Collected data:
◆ ◆ ◆

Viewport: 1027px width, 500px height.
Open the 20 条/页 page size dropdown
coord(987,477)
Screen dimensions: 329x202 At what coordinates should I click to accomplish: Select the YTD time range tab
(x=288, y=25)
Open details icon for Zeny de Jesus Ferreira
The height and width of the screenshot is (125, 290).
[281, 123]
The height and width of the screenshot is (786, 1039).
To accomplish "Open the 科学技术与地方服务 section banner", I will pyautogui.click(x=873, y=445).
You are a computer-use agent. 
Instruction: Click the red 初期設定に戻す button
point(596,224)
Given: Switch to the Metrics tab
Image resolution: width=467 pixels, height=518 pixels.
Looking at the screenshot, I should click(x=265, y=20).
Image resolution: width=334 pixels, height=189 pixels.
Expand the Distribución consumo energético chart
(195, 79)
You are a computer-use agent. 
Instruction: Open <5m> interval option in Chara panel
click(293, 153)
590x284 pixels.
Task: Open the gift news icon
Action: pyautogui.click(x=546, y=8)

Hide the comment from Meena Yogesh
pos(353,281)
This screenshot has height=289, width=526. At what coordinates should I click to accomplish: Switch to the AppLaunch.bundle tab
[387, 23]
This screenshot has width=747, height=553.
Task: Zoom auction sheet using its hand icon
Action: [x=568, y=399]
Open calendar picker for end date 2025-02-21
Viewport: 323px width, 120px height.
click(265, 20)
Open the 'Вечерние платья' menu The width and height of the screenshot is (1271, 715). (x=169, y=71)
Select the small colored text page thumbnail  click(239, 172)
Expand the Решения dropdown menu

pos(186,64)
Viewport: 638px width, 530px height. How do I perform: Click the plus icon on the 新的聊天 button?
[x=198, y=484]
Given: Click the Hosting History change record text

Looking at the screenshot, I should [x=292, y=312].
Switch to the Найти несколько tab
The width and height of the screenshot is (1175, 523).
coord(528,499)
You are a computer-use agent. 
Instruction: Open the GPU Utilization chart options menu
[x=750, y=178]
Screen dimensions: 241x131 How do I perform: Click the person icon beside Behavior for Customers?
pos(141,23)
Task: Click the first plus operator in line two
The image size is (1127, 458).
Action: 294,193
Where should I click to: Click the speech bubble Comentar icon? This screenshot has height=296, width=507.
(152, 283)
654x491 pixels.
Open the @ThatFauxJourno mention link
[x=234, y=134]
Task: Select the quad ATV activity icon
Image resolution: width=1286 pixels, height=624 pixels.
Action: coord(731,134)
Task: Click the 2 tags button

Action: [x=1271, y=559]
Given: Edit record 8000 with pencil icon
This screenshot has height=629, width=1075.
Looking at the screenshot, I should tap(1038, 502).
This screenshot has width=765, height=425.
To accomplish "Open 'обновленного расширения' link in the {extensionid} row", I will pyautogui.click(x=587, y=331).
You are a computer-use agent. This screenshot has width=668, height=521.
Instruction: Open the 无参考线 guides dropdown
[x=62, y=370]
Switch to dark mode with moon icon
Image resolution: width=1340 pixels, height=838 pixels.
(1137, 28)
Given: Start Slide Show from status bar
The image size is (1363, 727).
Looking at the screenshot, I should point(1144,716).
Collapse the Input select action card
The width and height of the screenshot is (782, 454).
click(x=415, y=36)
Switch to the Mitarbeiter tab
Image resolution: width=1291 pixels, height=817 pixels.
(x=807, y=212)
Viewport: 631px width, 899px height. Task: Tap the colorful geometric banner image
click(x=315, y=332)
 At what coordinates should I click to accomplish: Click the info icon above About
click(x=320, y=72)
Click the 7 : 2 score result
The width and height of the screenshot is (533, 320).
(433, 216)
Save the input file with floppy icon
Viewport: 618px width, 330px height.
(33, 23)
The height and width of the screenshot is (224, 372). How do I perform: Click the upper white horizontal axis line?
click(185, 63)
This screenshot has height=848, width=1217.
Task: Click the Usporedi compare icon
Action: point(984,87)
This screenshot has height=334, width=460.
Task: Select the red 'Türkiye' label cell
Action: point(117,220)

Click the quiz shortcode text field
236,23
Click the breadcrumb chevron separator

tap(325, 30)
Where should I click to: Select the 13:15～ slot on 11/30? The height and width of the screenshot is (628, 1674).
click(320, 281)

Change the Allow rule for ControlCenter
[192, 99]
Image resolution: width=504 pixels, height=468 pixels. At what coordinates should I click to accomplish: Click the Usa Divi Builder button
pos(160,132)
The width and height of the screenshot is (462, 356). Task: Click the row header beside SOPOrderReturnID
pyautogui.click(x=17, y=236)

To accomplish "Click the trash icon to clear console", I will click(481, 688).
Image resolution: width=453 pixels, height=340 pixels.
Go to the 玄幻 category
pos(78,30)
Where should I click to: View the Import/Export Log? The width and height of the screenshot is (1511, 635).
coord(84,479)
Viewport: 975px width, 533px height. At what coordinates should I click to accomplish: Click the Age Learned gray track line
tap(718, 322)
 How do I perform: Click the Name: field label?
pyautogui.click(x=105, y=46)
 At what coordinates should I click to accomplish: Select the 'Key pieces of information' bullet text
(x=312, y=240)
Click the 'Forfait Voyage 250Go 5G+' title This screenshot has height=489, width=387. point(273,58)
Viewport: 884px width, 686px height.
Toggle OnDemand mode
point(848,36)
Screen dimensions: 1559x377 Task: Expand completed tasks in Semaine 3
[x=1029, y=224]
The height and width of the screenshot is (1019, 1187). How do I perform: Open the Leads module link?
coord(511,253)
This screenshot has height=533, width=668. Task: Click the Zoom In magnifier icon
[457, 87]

◆ ◆ ◆

What is needed: The full set of records should be duplicated exactly.

Response to this task:
Viewport: 1027px width, 500px height.
Open the 20 条/页 page size dropdown
coord(987,477)
Screen dimensions: 329x202 At what coordinates should I click to accomplish: Select the YTD time range tab
(x=288, y=25)
Open details icon for Zeny de Jesus Ferreira
The height and width of the screenshot is (125, 290).
[281, 123]
The height and width of the screenshot is (786, 1039).
To accomplish "Open the 科学技术与地方服务 section banner", I will pyautogui.click(x=873, y=445).
You are a computer-use agent. 
Instruction: Click the red 初期設定に戻す button
point(596,224)
Given: Switch to the Metrics tab
Image resolution: width=467 pixels, height=518 pixels.
Looking at the screenshot, I should click(x=265, y=20).
Image resolution: width=334 pixels, height=189 pixels.
Expand the Distribución consumo energético chart
(195, 79)
You are a computer-use agent. 
Instruction: Open <5m> interval option in Chara panel
click(293, 153)
590x284 pixels.
Task: Open the gift news icon
Action: pyautogui.click(x=546, y=8)

Hide the comment from Meena Yogesh
pos(353,281)
This screenshot has height=289, width=526. At what coordinates should I click to accomplish: Switch to the AppLaunch.bundle tab
[387, 23]
This screenshot has width=747, height=553.
Task: Zoom auction sheet using its hand icon
Action: [x=568, y=399]
Open calendar picker for end date 2025-02-21
Viewport: 323px width, 120px height.
click(265, 20)
Open the 'Вечерние платья' menu The width and height of the screenshot is (1271, 715). (x=169, y=71)
Select the small colored text page thumbnail  click(239, 172)
Expand the Решения dropdown menu

pos(186,64)
Viewport: 638px width, 530px height. How do I perform: Click the plus icon on the 新的聊天 button?
[x=198, y=484]
Given: Click the Hosting History change record text

Looking at the screenshot, I should [x=292, y=312].
Switch to the Найти несколько tab
The width and height of the screenshot is (1175, 523).
coord(528,499)
You are a computer-use agent. 
Instruction: Open the GPU Utilization chart options menu
[x=750, y=178]
Screen dimensions: 241x131 How do I perform: Click the person icon beside Behavior for Customers?
pos(141,23)
Task: Click the first plus operator in line two
The image size is (1127, 458).
Action: 294,193
Where should I click to: Click the speech bubble Comentar icon? This screenshot has height=296, width=507.
(152, 283)
654x491 pixels.
Open the @ThatFauxJourno mention link
[x=234, y=134]
Task: Select the quad ATV activity icon
Image resolution: width=1286 pixels, height=624 pixels.
Action: coord(731,134)
Task: Click the 2 tags button

Action: [x=1271, y=559]
Given: Edit record 8000 with pencil icon
This screenshot has height=629, width=1075.
Looking at the screenshot, I should tap(1038, 502).
This screenshot has width=765, height=425.
To accomplish "Open 'обновленного расширения' link in the {extensionid} row", I will pyautogui.click(x=587, y=331).
You are a computer-use agent. This screenshot has width=668, height=521.
Instruction: Open the 无参考线 guides dropdown
[x=62, y=370]
Switch to dark mode with moon icon
Image resolution: width=1340 pixels, height=838 pixels.
(1137, 28)
Given: Start Slide Show from status bar
The image size is (1363, 727).
Looking at the screenshot, I should point(1144,716).
Collapse the Input select action card
The width and height of the screenshot is (782, 454).
click(x=415, y=36)
Switch to the Mitarbeiter tab
Image resolution: width=1291 pixels, height=817 pixels.
(x=807, y=212)
Viewport: 631px width, 899px height. Task: Tap the colorful geometric banner image
click(x=315, y=332)
 At what coordinates should I click to accomplish: Click the info icon above About
click(x=320, y=72)
Click the 7 : 2 score result
The width and height of the screenshot is (533, 320).
(433, 216)
Save the input file with floppy icon
Viewport: 618px width, 330px height.
(33, 23)
The height and width of the screenshot is (224, 372). How do I perform: Click the upper white horizontal axis line?
click(185, 63)
This screenshot has height=848, width=1217.
Task: Click the Usporedi compare icon
Action: point(984,87)
This screenshot has height=334, width=460.
Task: Select the red 'Türkiye' label cell
Action: point(117,220)

Click the quiz shortcode text field
236,23
Click the breadcrumb chevron separator

tap(325, 30)
Where should I click to: Select the 13:15～ slot on 11/30? The height and width of the screenshot is (628, 1674).
click(320, 281)

Change the Allow rule for ControlCenter
[192, 99]
Image resolution: width=504 pixels, height=468 pixels. At what coordinates should I click to accomplish: Click the Usa Divi Builder button
pos(160,132)
The width and height of the screenshot is (462, 356). Task: Click the row header beside SOPOrderReturnID
pyautogui.click(x=17, y=236)

To accomplish "Click the trash icon to clear console", I will click(481, 688).
Image resolution: width=453 pixels, height=340 pixels.
Go to the 玄幻 category
pos(78,30)
Where should I click to: View the Import/Export Log? The width and height of the screenshot is (1511, 635).
coord(84,479)
Viewport: 975px width, 533px height. At what coordinates should I click to accomplish: Click the Age Learned gray track line
tap(718, 322)
 How do I perform: Click the Name: field label?
pyautogui.click(x=105, y=46)
 At what coordinates should I click to accomplish: Select the 'Key pieces of information' bullet text
(x=312, y=240)
Click the 'Forfait Voyage 250Go 5G+' title This screenshot has height=489, width=387. point(273,58)
Viewport: 884px width, 686px height.
Toggle OnDemand mode
point(848,36)
Screen dimensions: 1559x377 Task: Expand completed tasks in Semaine 3
[x=1029, y=224]
The height and width of the screenshot is (1019, 1187). How do I perform: Open the Leads module link?
coord(511,253)
This screenshot has height=533, width=668. Task: Click the Zoom In magnifier icon
[457, 87]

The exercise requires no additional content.